(EXERCISE TASK):
Reproduce every one of the items below word for word, keeping each line unchanged and in the same order.

__________

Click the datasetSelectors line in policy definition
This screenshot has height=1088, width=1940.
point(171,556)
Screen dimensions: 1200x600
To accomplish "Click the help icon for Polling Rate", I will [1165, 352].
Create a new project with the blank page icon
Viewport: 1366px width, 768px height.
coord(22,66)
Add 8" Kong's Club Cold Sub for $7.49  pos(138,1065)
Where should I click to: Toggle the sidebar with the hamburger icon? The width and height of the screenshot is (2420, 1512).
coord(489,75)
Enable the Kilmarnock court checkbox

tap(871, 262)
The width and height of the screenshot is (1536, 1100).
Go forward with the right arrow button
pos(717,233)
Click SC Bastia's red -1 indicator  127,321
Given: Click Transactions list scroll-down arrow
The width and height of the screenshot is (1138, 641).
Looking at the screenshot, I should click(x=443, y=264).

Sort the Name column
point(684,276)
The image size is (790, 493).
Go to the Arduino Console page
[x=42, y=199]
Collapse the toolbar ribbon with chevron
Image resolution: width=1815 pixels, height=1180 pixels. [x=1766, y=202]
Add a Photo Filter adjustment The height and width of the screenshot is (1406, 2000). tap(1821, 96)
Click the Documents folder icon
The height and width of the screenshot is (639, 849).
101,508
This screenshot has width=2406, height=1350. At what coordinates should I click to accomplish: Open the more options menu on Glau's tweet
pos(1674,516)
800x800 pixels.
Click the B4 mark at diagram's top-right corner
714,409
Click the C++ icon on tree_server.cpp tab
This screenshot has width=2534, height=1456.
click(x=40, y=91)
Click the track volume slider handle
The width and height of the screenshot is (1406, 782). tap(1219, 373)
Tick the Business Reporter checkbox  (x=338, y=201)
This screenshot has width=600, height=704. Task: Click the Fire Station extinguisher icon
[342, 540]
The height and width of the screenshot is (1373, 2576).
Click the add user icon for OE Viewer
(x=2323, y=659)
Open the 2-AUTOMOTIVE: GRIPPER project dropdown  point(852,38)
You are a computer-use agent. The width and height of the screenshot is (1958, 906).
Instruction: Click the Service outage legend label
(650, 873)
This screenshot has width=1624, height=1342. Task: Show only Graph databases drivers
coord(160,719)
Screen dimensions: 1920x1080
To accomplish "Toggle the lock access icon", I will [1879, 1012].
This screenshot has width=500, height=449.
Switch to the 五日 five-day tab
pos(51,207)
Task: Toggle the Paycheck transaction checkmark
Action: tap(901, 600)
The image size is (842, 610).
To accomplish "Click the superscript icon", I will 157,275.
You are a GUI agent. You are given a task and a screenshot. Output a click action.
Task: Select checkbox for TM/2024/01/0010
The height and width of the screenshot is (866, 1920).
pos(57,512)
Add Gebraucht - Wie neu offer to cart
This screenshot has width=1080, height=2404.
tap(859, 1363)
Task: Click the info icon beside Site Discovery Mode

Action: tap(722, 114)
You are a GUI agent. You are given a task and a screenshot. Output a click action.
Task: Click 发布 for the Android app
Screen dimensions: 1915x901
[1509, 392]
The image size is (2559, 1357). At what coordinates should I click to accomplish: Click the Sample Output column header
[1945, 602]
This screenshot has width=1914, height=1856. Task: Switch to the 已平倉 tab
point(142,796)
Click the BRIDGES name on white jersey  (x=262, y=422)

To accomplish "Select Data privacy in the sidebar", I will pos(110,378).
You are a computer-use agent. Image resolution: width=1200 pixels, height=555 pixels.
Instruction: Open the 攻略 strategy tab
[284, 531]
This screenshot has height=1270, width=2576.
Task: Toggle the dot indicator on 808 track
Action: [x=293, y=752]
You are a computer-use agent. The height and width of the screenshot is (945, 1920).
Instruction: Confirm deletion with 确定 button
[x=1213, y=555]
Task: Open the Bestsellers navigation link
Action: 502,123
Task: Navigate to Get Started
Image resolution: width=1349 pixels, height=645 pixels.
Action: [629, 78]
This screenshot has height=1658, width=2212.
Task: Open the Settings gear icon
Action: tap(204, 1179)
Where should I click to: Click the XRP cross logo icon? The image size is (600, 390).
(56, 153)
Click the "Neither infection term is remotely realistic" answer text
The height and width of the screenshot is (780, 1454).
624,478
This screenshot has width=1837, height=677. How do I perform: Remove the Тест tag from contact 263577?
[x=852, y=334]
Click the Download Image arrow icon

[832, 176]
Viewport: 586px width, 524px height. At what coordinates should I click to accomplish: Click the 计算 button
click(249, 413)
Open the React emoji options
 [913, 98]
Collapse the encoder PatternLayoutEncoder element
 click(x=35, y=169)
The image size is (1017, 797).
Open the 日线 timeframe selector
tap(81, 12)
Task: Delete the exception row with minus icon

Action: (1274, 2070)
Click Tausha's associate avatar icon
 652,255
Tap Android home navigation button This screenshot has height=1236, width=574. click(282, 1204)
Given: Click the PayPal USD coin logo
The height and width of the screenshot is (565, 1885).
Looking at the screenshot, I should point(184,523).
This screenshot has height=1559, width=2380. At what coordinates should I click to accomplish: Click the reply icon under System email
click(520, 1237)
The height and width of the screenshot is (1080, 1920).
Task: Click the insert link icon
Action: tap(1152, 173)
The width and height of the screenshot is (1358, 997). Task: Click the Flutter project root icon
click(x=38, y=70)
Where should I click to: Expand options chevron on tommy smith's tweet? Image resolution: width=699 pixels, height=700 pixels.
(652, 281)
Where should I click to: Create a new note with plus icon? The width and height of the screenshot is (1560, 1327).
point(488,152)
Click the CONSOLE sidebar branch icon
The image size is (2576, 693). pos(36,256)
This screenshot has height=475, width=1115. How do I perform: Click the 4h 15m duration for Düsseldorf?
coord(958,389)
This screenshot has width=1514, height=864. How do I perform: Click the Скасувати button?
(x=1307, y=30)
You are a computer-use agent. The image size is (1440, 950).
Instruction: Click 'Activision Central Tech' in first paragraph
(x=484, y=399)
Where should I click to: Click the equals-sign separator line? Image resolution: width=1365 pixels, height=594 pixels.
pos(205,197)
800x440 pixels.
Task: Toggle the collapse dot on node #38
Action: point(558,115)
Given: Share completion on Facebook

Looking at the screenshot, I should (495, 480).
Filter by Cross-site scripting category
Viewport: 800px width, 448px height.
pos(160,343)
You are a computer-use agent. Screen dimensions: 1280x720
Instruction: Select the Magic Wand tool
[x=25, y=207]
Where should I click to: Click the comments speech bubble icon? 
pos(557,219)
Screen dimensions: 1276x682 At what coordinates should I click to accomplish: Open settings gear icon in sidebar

__________

(FINAL ANSWER):
Click the datasetSelectors line in policy definition
This screenshot has height=1088, width=1940.
point(171,556)
Screen dimensions: 1200x600
To accomplish "Click the help icon for Polling Rate", I will [1165, 352].
Create a new project with the blank page icon
Viewport: 1366px width, 768px height.
coord(22,66)
Add 8" Kong's Club Cold Sub for $7.49  pos(138,1065)
Where should I click to: Toggle the sidebar with the hamburger icon? The width and height of the screenshot is (2420, 1512).
coord(489,75)
Enable the Kilmarnock court checkbox

tap(871, 262)
The width and height of the screenshot is (1536, 1100).
Go forward with the right arrow button
pos(717,233)
Click SC Bastia's red -1 indicator  127,321
Given: Click Transactions list scroll-down arrow
The width and height of the screenshot is (1138, 641).
Looking at the screenshot, I should click(x=443, y=264).

Sort the Name column
point(684,276)
The image size is (790, 493).
Go to the Arduino Console page
[x=42, y=199]
Collapse the toolbar ribbon with chevron
Image resolution: width=1815 pixels, height=1180 pixels. [x=1766, y=202]
Add a Photo Filter adjustment The height and width of the screenshot is (1406, 2000). tap(1821, 96)
Click the Documents folder icon
The height and width of the screenshot is (639, 849).
101,508
This screenshot has width=2406, height=1350. At what coordinates should I click to accomplish: Open the more options menu on Glau's tweet
pos(1674,516)
800x800 pixels.
Click the B4 mark at diagram's top-right corner
714,409
Click the C++ icon on tree_server.cpp tab
This screenshot has width=2534, height=1456.
click(x=40, y=91)
Click the track volume slider handle
The width and height of the screenshot is (1406, 782). tap(1219, 373)
Tick the Business Reporter checkbox  (x=338, y=201)
This screenshot has width=600, height=704. Task: Click the Fire Station extinguisher icon
[342, 540]
The height and width of the screenshot is (1373, 2576).
Click the add user icon for OE Viewer
(x=2323, y=659)
Open the 2-AUTOMOTIVE: GRIPPER project dropdown  point(852,38)
You are a computer-use agent. The width and height of the screenshot is (1958, 906).
Instruction: Click the Service outage legend label
(650, 873)
This screenshot has width=1624, height=1342. Task: Show only Graph databases drivers
coord(160,719)
Screen dimensions: 1920x1080
To accomplish "Toggle the lock access icon", I will [1879, 1012].
This screenshot has width=500, height=449.
Switch to the 五日 five-day tab
pos(51,207)
Task: Toggle the Paycheck transaction checkmark
Action: tap(901, 600)
The image size is (842, 610).
To accomplish "Click the superscript icon", I will 157,275.
You are a GUI agent. You are given a task and a screenshot. Output a click action.
Task: Select checkbox for TM/2024/01/0010
The height and width of the screenshot is (866, 1920).
pos(57,512)
Add Gebraucht - Wie neu offer to cart
This screenshot has width=1080, height=2404.
tap(859, 1363)
Task: Click the info icon beside Site Discovery Mode

Action: tap(722, 114)
You are a GUI agent. You are given a task and a screenshot. Output a click action.
Task: Click 发布 for the Android app
Screen dimensions: 1915x901
[1509, 392]
The image size is (2559, 1357). At what coordinates should I click to accomplish: Click the Sample Output column header
[1945, 602]
This screenshot has width=1914, height=1856. Task: Switch to the 已平倉 tab
point(142,796)
Click the BRIDGES name on white jersey  (x=262, y=422)

To accomplish "Select Data privacy in the sidebar", I will pos(110,378).
You are a computer-use agent. Image resolution: width=1200 pixels, height=555 pixels.
Instruction: Open the 攻略 strategy tab
[284, 531]
This screenshot has height=1270, width=2576.
Task: Toggle the dot indicator on 808 track
Action: [x=293, y=752]
You are a computer-use agent. The height and width of the screenshot is (945, 1920).
Instruction: Confirm deletion with 确定 button
[x=1213, y=555]
Task: Open the Bestsellers navigation link
Action: 502,123
Task: Navigate to Get Started
Image resolution: width=1349 pixels, height=645 pixels.
Action: [629, 78]
This screenshot has height=1658, width=2212.
Task: Open the Settings gear icon
Action: tap(204, 1179)
Where should I click to: Click the XRP cross logo icon? The image size is (600, 390).
(56, 153)
Click the "Neither infection term is remotely realistic" answer text
The height and width of the screenshot is (780, 1454).
624,478
This screenshot has width=1837, height=677. How do I perform: Remove the Тест tag from contact 263577?
[x=852, y=334]
Click the Download Image arrow icon

[832, 176]
Viewport: 586px width, 524px height. At what coordinates should I click to accomplish: Click the 计算 button
click(249, 413)
Open the React emoji options
 [913, 98]
Collapse the encoder PatternLayoutEncoder element
 click(x=35, y=169)
The image size is (1017, 797).
Open the 日线 timeframe selector
tap(81, 12)
Task: Delete the exception row with minus icon

Action: (1274, 2070)
Click Tausha's associate avatar icon
 652,255
Tap Android home navigation button This screenshot has height=1236, width=574. click(282, 1204)
Given: Click the PayPal USD coin logo
The height and width of the screenshot is (565, 1885).
Looking at the screenshot, I should point(184,523).
This screenshot has height=1559, width=2380. At what coordinates should I click to accomplish: Click the reply icon under System email
click(520, 1237)
The height and width of the screenshot is (1080, 1920).
Task: Click the insert link icon
Action: tap(1152, 173)
The width and height of the screenshot is (1358, 997). Task: Click the Flutter project root icon
click(x=38, y=70)
Where should I click to: Expand options chevron on tommy smith's tweet? Image resolution: width=699 pixels, height=700 pixels.
(652, 281)
Where should I click to: Create a new note with plus icon? The width and height of the screenshot is (1560, 1327).
point(488,152)
Click the CONSOLE sidebar branch icon
The image size is (2576, 693). pos(36,256)
This screenshot has height=475, width=1115. How do I perform: Click the 4h 15m duration for Düsseldorf?
coord(958,389)
This screenshot has width=1514, height=864. How do I perform: Click the Скасувати button?
(x=1307, y=30)
You are a computer-use agent. The image size is (1440, 950).
Instruction: Click 'Activision Central Tech' in first paragraph
(x=484, y=399)
Where should I click to: Click the equals-sign separator line? Image resolution: width=1365 pixels, height=594 pixels.
pos(205,197)
800x440 pixels.
Task: Toggle the collapse dot on node #38
Action: point(558,115)
Given: Share completion on Facebook

Looking at the screenshot, I should (495, 480).
Filter by Cross-site scripting category
Viewport: 800px width, 448px height.
pos(160,343)
You are a computer-use agent. Screen dimensions: 1280x720
Instruction: Select the Magic Wand tool
[x=25, y=207]
Where should I click to: Click the comments speech bubble icon? 
pos(557,219)
Screen dimensions: 1276x682 At what coordinates should I click to accomplish: Open settings gear icon in sidebar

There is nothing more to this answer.